— Exercise instructions —
Go through the data and count the lines holding the string "Open". Write only the number.

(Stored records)
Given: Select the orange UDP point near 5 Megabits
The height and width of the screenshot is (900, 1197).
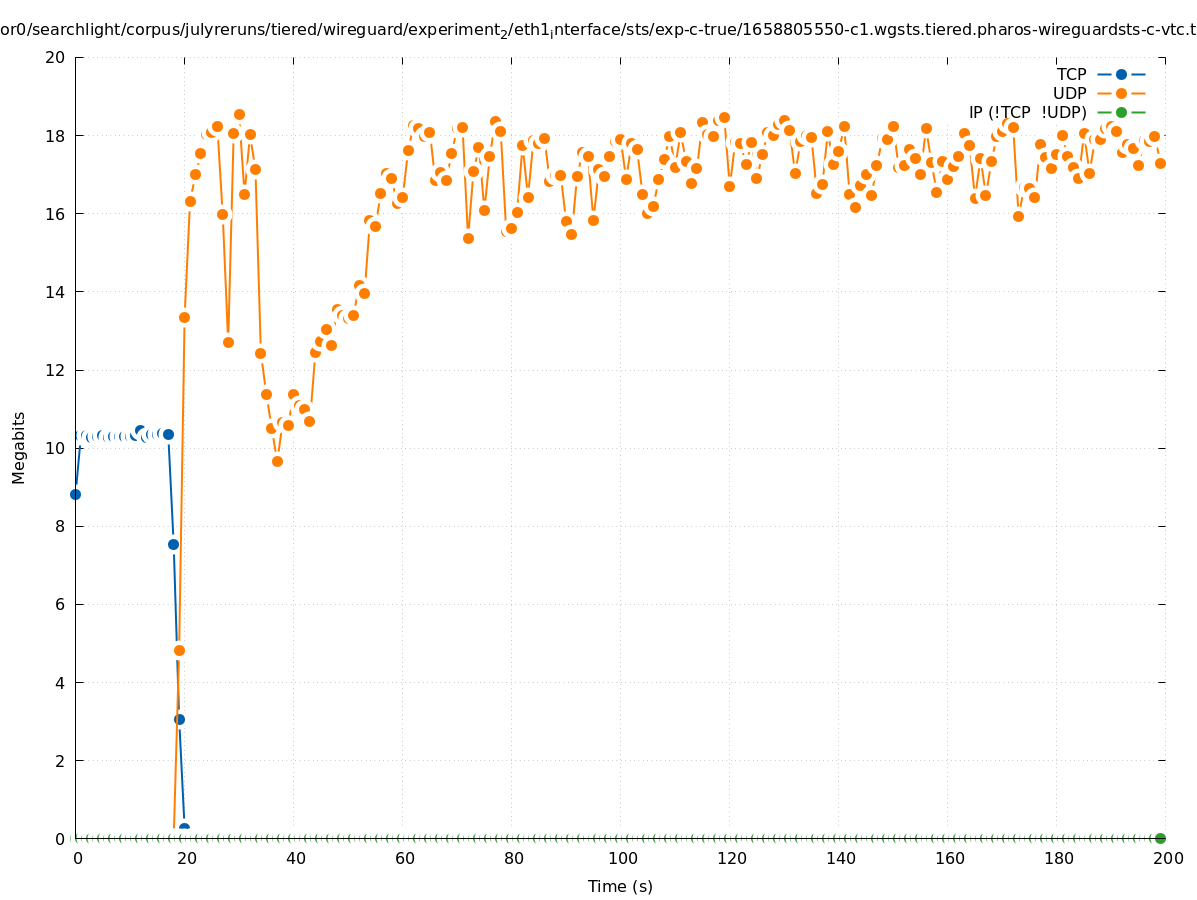Looking at the screenshot, I should (179, 650).
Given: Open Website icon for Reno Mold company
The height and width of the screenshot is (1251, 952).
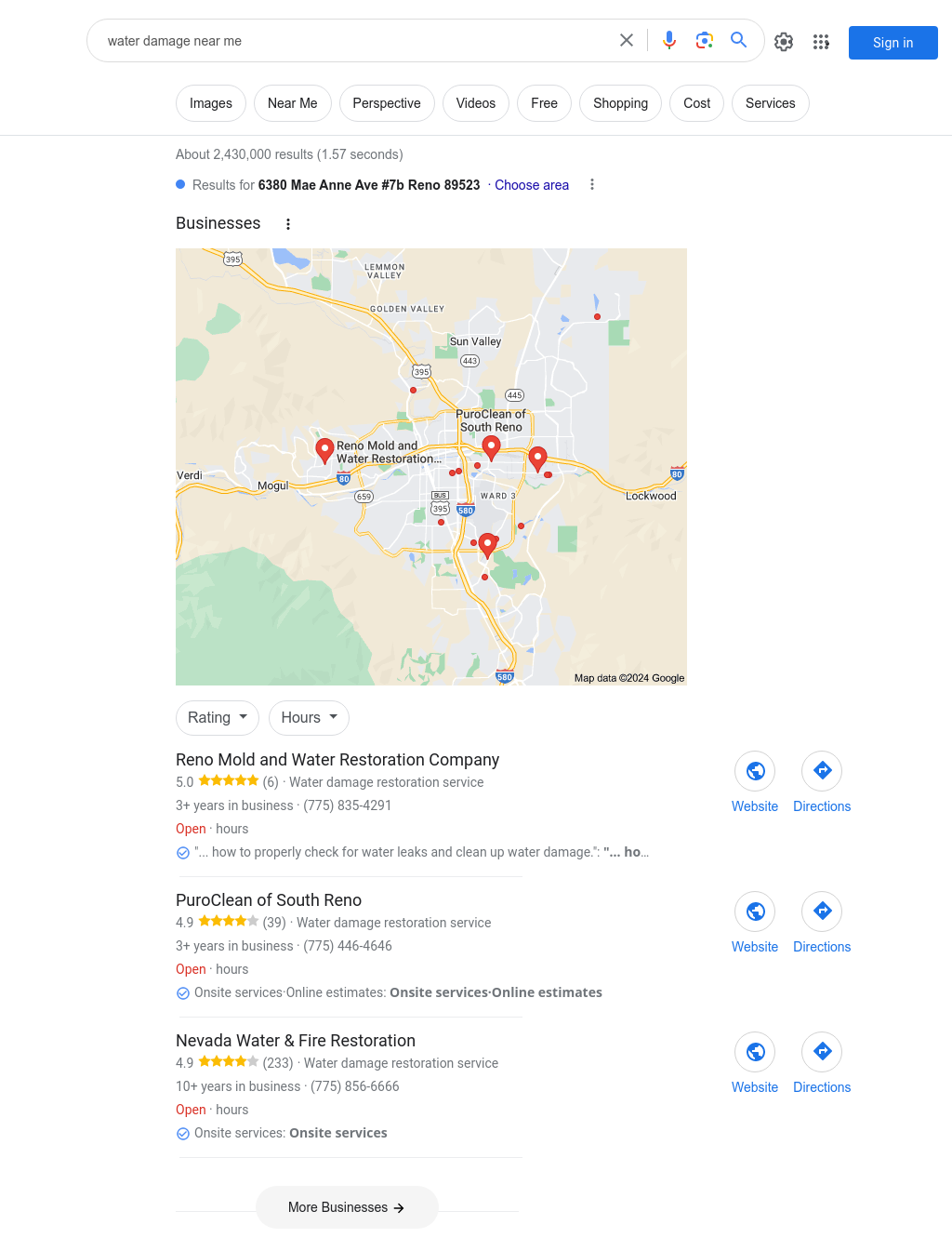Looking at the screenshot, I should (755, 771).
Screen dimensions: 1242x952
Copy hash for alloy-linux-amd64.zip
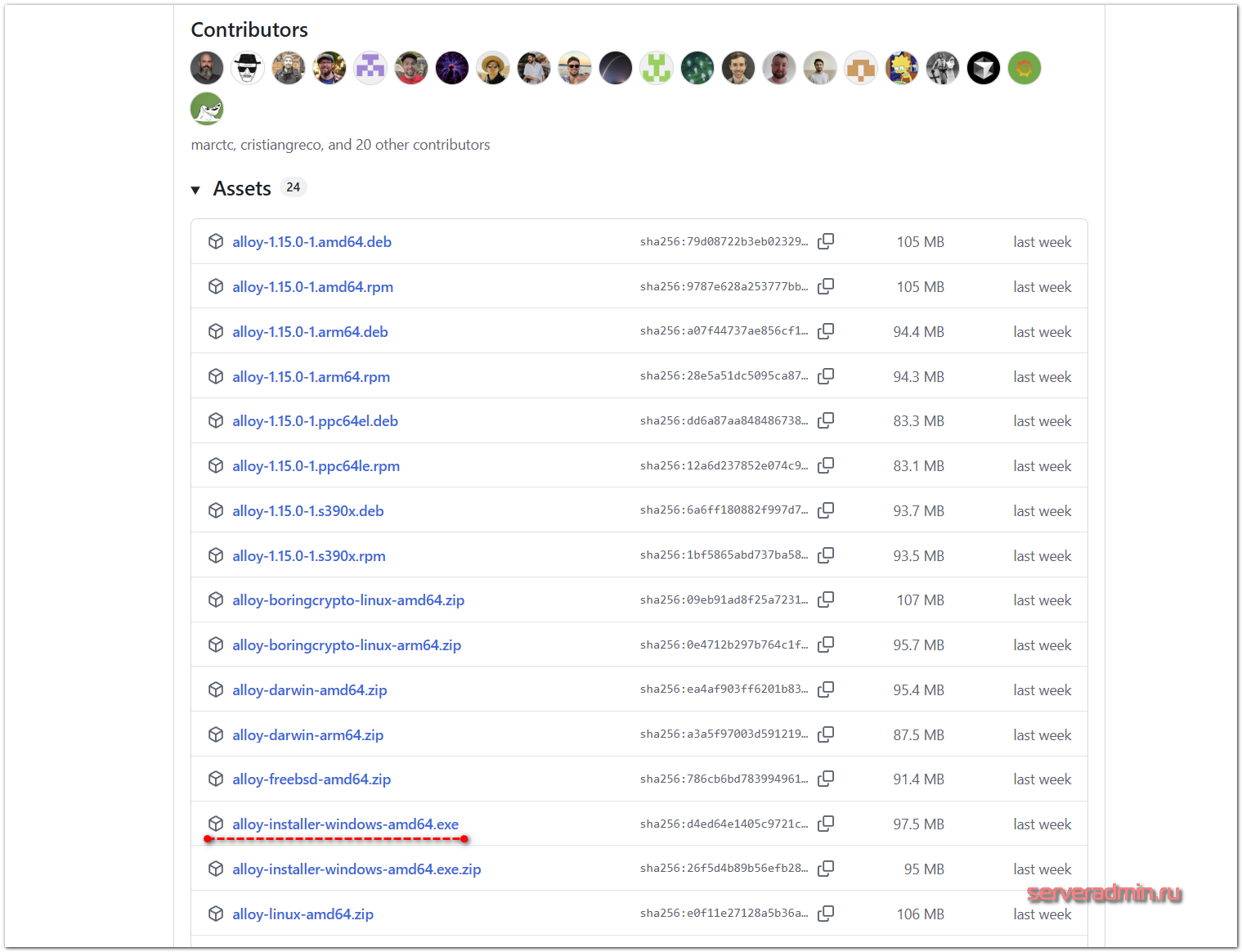(x=826, y=914)
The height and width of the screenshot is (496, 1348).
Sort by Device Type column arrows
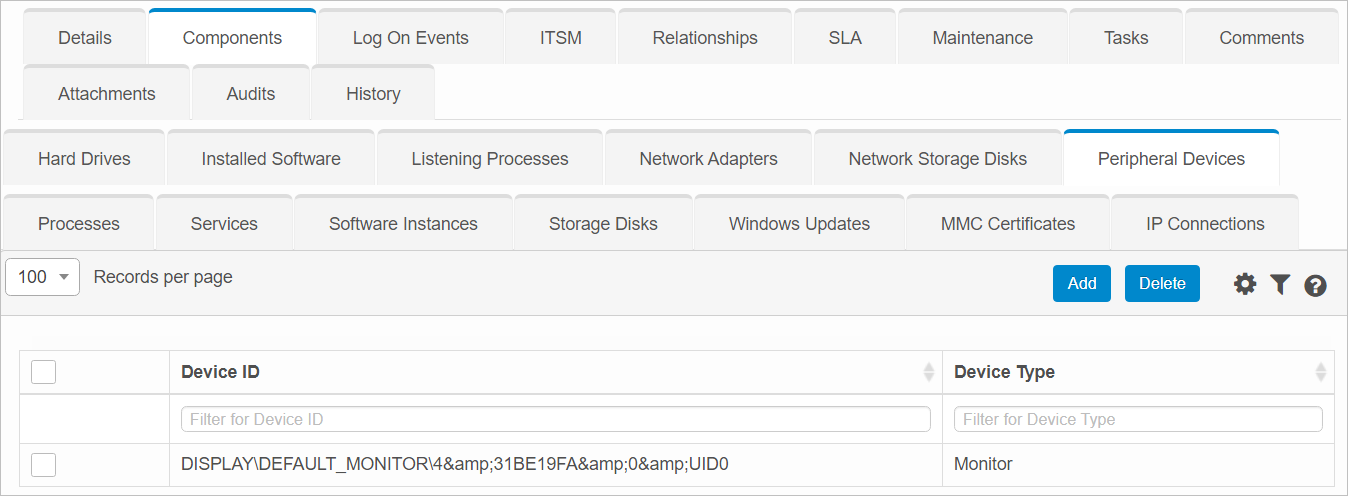point(1320,372)
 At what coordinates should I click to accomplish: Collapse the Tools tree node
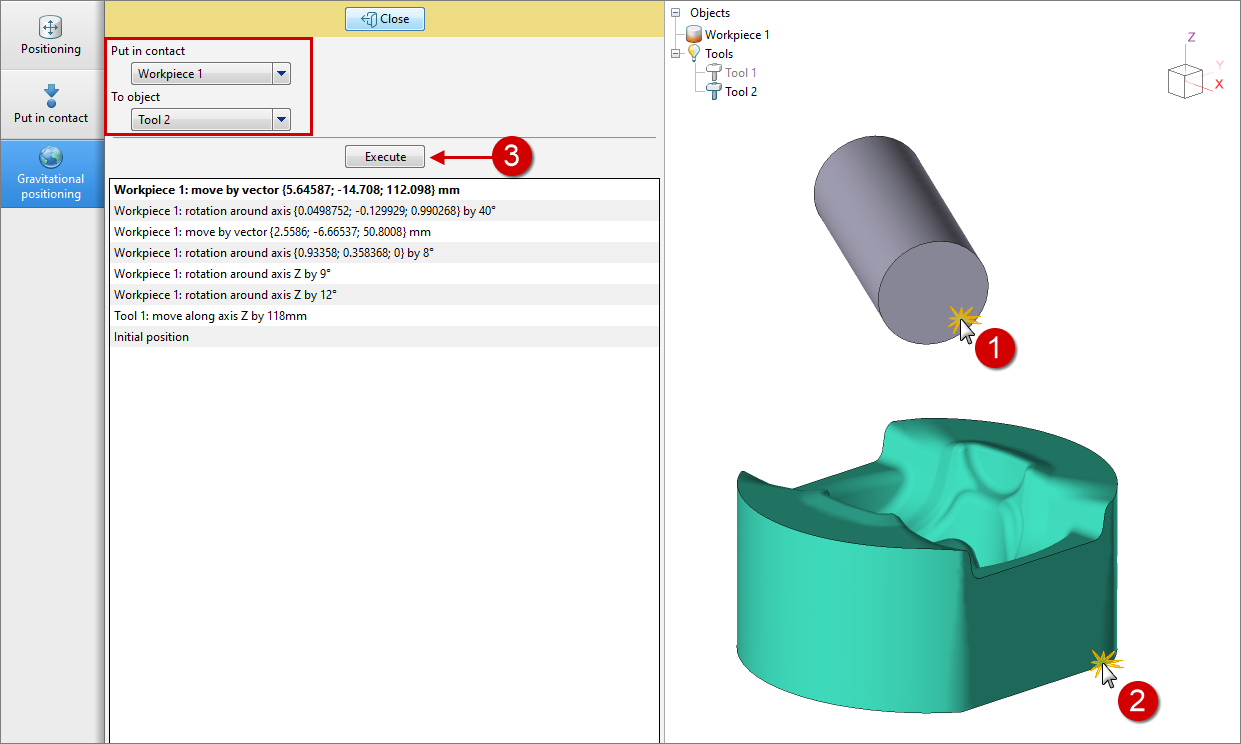[676, 53]
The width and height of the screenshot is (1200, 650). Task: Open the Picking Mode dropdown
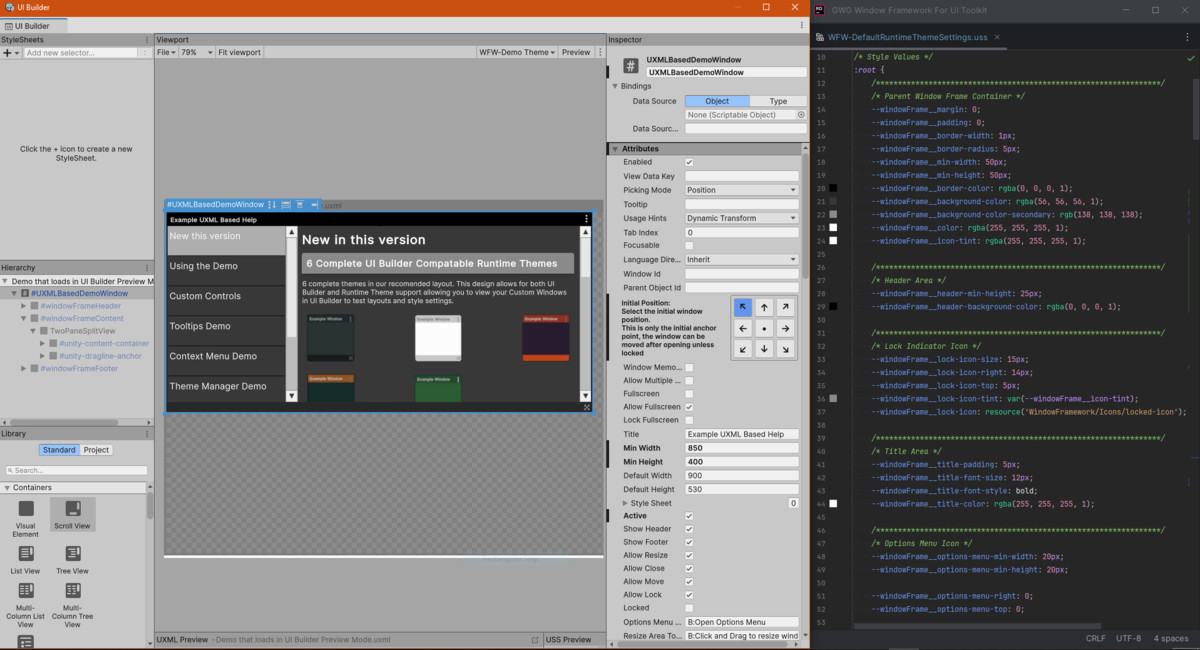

— Worked solution —
2